Schön Du bist nicht bei Trost.

Lulu Das geschieht Ihnen recht.

Es läutet auf dem Korridor. Schön und Lulu starren einander an.

Schön schleicht nach hinten, bleibt in der Tür stehen Ich darf mich jetzt hier nicht sehen lassen.

Lulu Vielleicht der Kunsthändler.

Es läutet.

Schön Aber wenn wir nicht antworten ...

Lulu schleicht nach der Tür.

Schön hält sie auf Bleib. Man ist sonst auch nicht immer gleich bei der Hand. Geht auf den Fußspitzen hinaus.

Lulu kehrt zu der verschlossenen Tür zurück und horcht.

Sechster Auftritt

Alwa Schön. Die Vorigen. Später Henriette.

Schön Alwa hereinführend Sei bitte ruhig.

Alwa sehr aufgeregt In Paris ist Revolution ausgebrochen.

Schön Sei ruhig.

Alwa zu Lulu Sie sind totenbleich.

Schön an der Tür rüttelnd Walter! – Walter! Man hört röcheln.

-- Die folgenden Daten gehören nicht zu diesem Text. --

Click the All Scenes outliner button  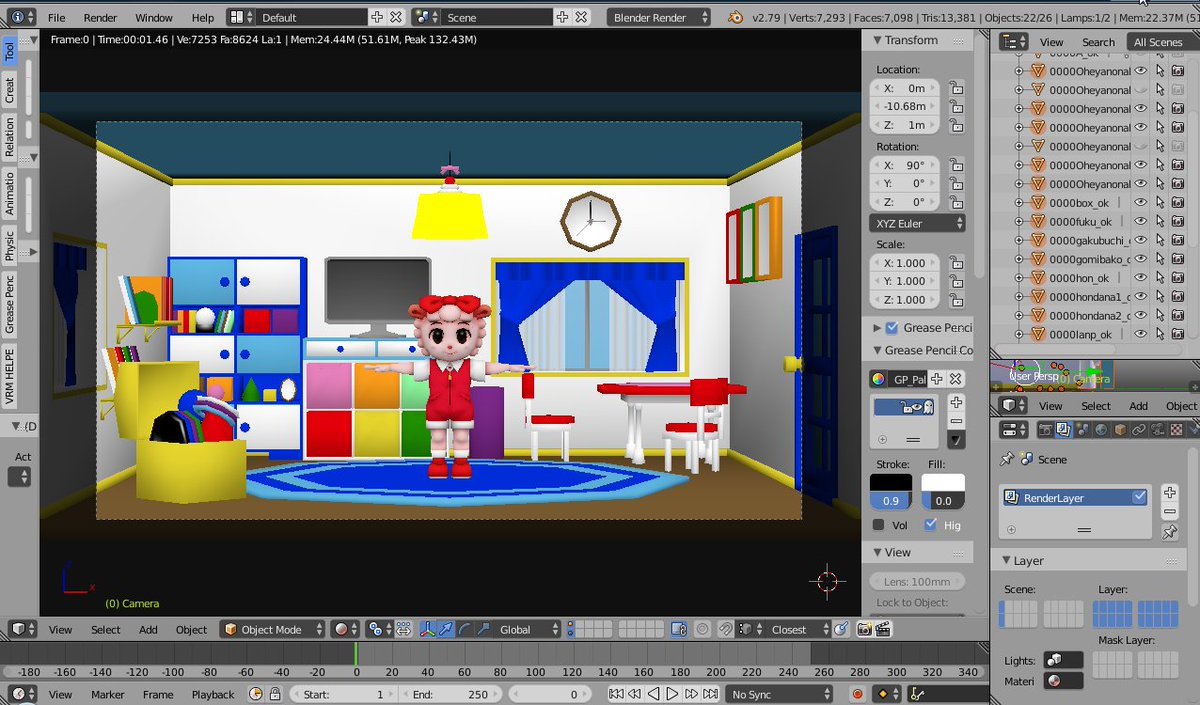(x=1157, y=42)
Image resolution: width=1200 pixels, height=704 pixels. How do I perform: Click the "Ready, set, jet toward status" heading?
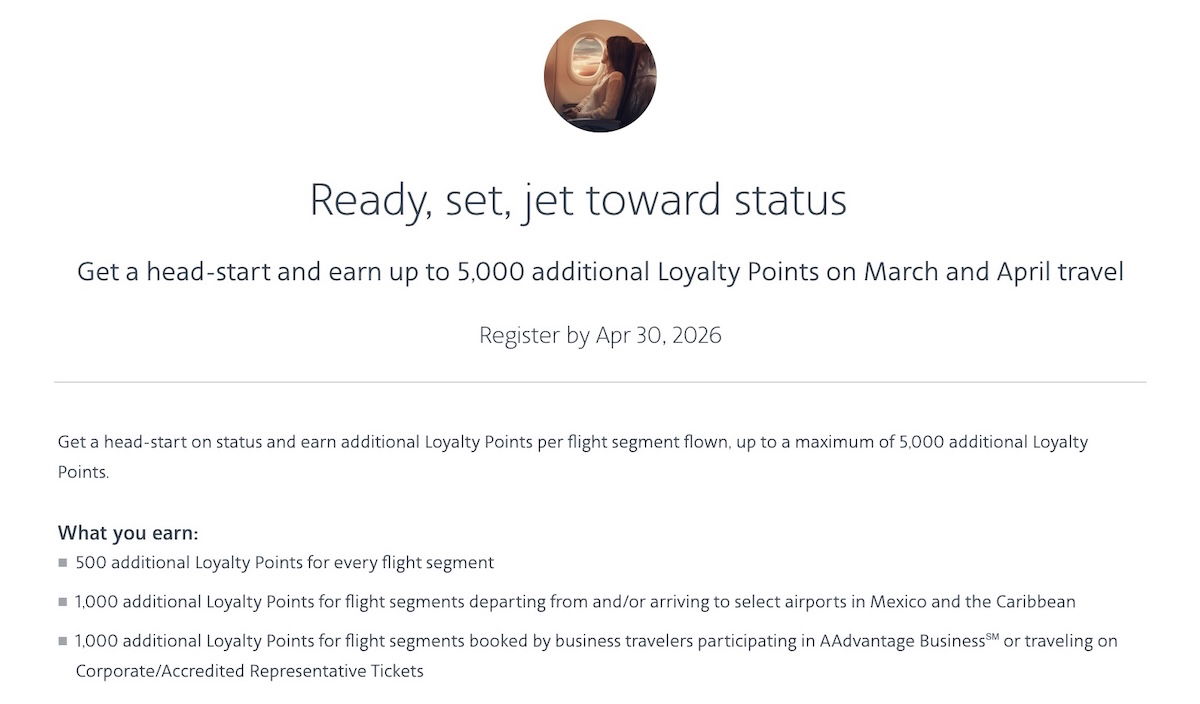point(578,199)
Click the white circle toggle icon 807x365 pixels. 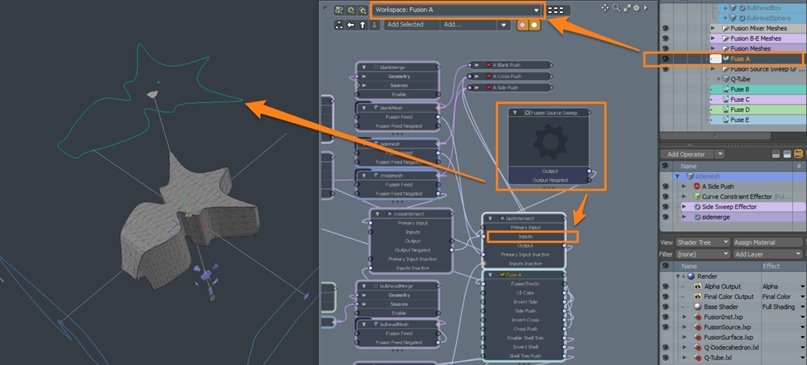pyautogui.click(x=534, y=25)
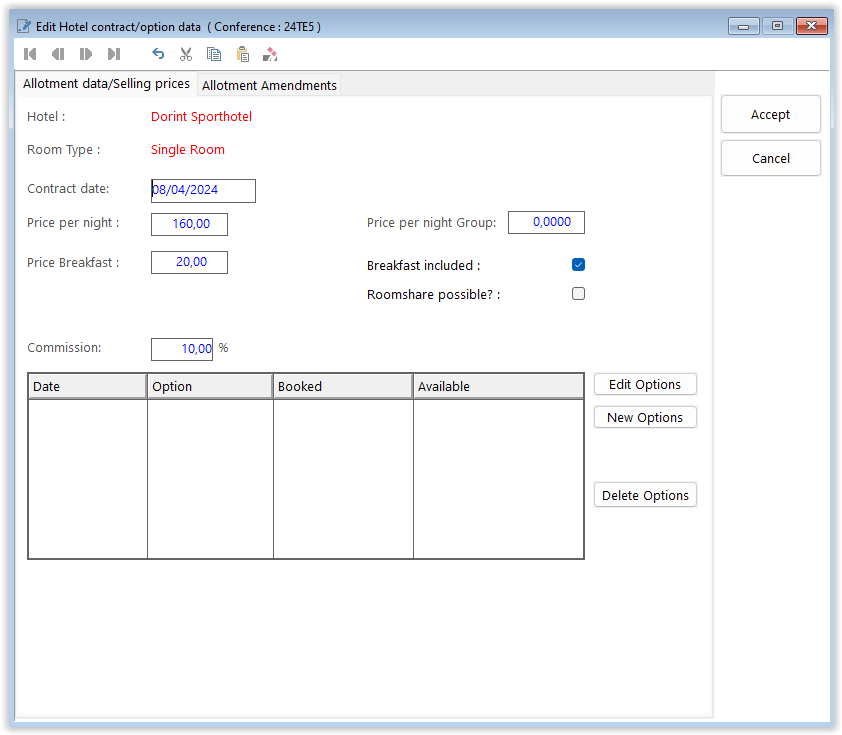Image resolution: width=842 pixels, height=735 pixels.
Task: Click the copy icon in toolbar
Action: [214, 54]
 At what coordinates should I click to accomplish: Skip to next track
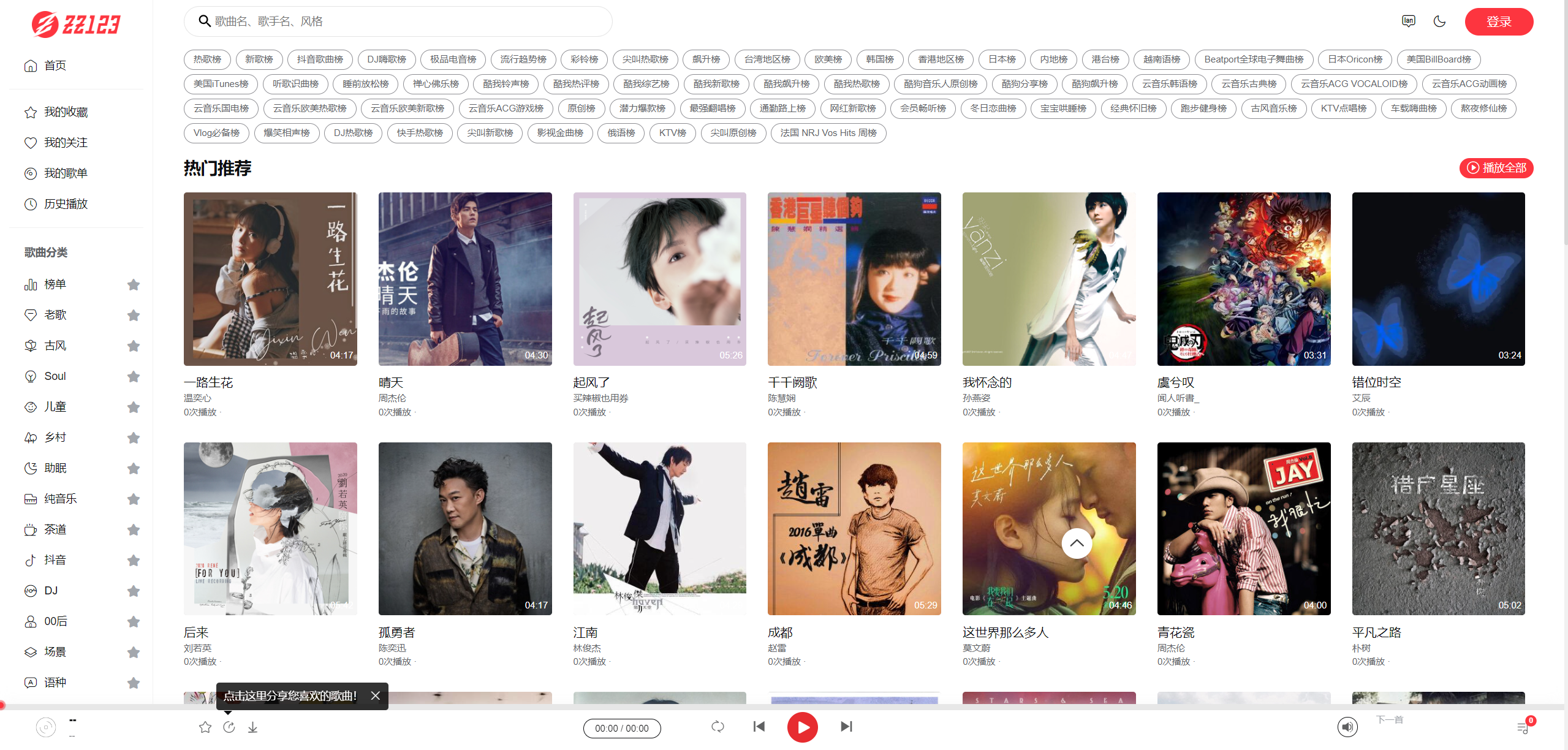pyautogui.click(x=846, y=727)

Lulu Gott, erbarm’ dich ...

Schön Hast du kein Beil geholt?

Lulu Wenn eines da ist ... Zögernd nach rechts hinten ab.

Alwa Er mystifiziert uns.

Schön In Paris ist Revolution ausgebrochen?

Alwa Auf der Redaktion rennen sie sich den Kopf gegen die Wand. Keiner weiß, was er schreiben soll.

Es läutet im Korridor.

Schön gegen die Tür stampfend Walter!

Alwa Soll ich sie einrennen?

Schön Das kann ich auch. Wer da noch kommen mag! Sich emporrichtend Das freut sich des Lebens und läßt es andere verantworten!

Lulu kommt mit einem Küchenbeil zurück Henriette ist nach Hause gekommen.

Schön Schließ die Tür hinter dir.

Alwa Geben Sie her. Nimmt das Beil und stößt es zwischen Pfosten und Türschloß.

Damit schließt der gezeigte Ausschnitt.